*TEXTO FORNECIDO:*
((

O ceticismo de Tim O’Reilly, que ajudou a dar vida a Web 1.0 e 2.0, em relação à Web3

Crédito: Fast Company Brasil

Mark Sullivan 11 minutos de leitura

Tim O’Reilly é responsável por introduzir conversas e conceitos na indústria de tecnologia há mais de três décadas. A empresa que fundou, a O’Reilly Media, colocou no ar o primeiro portal da internet, em 1993, e continua contribuindo para a indústria, publicando livros, oferecendo cursos on-line e realizando eventos virtuais.

Ele viu de perto as primeiras grandes pontocom nascerem, crescerem e quebrarem no final dos anos 1990. A O’Reilly Media fez parte do surgimento de um novo grupo de empresas de internet que se beneficiaram das lições aprendidas com Web 1.0. Na verdade, foi ele quem popularizou o termo atribuído a essa nova onda de empresas do início dos anos 2000: a Web 2.0.

Vinte anos depois, uma nova transformação se aproxima e entusiastas da tecnologia prometem uma mudança estrutural mais radical do que qualquer outra que já tenhamos visto. As empresas da “Web3” se distanciam do poder centralizado das plataformas Big Tech e propõem o desenvolvimento de aplicativos que armazenam dados e transações via blockchain. O movimento Web3 parece ser uma resposta ao crescente desconforto do público em confiar dados e dinheiro a poderosas plataformas com interesses financeiros e políticos próprios.

Mas essa nova onda ainda tem um longo caminho pela frente antes de conseguir provar que é capaz de produzir tecnologia com a funcionalidade, confiabilidade, segurança e escala necessárias para transformar a internet que temos hoje. O’Reilly é um dos poucos influenciadores que começaram a levantar dúvidas sobre as chances de ela conseguir fazer isso. Afinal, ele já viu esse filme antes – duas vezes.

Muitos dos fundamentos filosóficos da Web3 foram adotados no início da web comercial e, novamente, na Web 2.0. Por que a indústria de tecnologia não conseguiu entregar o conteúdo, comércio e comunidade que já estavam presentes nesses primeiros ideais?

))

*REGISTROS FORNECIDOS:*
((

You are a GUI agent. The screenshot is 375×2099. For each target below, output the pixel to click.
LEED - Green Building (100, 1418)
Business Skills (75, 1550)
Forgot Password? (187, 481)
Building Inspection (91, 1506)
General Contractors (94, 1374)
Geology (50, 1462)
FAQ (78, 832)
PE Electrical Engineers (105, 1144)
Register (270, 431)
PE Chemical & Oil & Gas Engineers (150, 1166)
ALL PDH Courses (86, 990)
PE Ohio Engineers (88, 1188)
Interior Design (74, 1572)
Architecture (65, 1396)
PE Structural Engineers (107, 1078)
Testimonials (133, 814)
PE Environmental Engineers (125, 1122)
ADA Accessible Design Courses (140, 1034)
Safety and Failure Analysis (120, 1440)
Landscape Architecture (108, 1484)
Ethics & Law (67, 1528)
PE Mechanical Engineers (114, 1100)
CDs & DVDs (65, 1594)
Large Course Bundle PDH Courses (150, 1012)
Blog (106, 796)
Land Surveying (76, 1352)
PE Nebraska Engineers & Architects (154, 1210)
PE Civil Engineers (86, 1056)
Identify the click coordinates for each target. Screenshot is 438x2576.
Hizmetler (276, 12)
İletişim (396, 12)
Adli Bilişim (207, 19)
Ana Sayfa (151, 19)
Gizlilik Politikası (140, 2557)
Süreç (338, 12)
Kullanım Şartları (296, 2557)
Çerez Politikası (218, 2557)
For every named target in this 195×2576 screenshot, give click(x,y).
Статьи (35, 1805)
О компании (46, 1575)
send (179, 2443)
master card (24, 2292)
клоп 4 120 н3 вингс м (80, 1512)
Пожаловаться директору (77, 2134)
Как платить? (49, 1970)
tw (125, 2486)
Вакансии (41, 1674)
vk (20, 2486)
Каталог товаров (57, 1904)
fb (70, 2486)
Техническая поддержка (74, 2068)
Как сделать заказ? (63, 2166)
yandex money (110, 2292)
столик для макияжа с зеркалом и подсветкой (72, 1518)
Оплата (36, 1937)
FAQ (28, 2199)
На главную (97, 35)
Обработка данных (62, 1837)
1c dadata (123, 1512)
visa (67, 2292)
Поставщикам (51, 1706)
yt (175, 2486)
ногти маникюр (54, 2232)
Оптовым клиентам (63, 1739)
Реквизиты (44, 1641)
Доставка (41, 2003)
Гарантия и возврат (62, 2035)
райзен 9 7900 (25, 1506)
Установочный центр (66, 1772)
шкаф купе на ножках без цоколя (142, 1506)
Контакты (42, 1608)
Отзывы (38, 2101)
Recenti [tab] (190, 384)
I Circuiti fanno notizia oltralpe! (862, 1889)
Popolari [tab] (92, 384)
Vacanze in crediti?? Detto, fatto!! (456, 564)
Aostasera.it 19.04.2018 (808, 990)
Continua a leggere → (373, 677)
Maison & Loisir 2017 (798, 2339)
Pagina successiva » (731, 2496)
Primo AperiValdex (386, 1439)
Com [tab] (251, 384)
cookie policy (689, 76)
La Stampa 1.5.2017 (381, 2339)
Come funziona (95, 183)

))

*OBJETIVOS:*
(a) Edite os registros da linha que contém "Identify the click" até a linha que contém "Техническая поддержка (74, 2068)", trocando "Вакансии" por "Карьера" e deixando todo o resto igual, por favor.
(b) Retome o texto sobre o ceticismo de Tim O'Reilly em relação à Web3 e continue-o a partir do ponto em que ele termina.
O texto e os registros não têm nenhuma relação entre si.

*RESULTADOS POR TAREFA:*
(a)
Identify the click coordinates for each target. Screenshot is 438x2576.
Hizmetler (276, 12)
İletişim (396, 12)
Adli Bilişim (207, 19)
Ana Sayfa (151, 19)
Gizlilik Politikası (140, 2557)
Süreç (338, 12)
Kullanım Şartları (296, 2557)
Çerez Politikası (218, 2557)
For every named target in this 195×2576 screenshot, give click(x,y).
Статьи (35, 1805)
О компании (46, 1575)
send (179, 2443)
master card (24, 2292)
клоп 4 120 н3 вингс м (80, 1512)
Пожаловаться директору (77, 2134)
Как платить? (49, 1970)
tw (125, 2486)
Карьера (41, 1674)
vk (20, 2486)
Каталог товаров (57, 1904)
fb (70, 2486)
Техническая поддержка (74, 2068)

(b)
Acredito que por duas razões: uma delas é que nossa economia favorece a centralização. Por que será que grandes empresas dominam todos os setores e continuamos a consumir seus produtos? Nossa [abordagem] antitruste é: “Existe outro gigante para competir?” (ele se refere ao “padrão de bem-estar do consumidor”, que avalia as fusões com base em seu efeito sobre os preços ao consumidor). Empresas gigantes competem com produtores menores e menos eficientes e pensamos nisso como algo bom. É ótimo quando a economia se torna mais eficiente. Mas a parte ruim da eficiência é que ela se dá através do menor denominador comum. Então, se queremos uma economia diversificada, temos que valorizar algo além da pura eficiência econômica.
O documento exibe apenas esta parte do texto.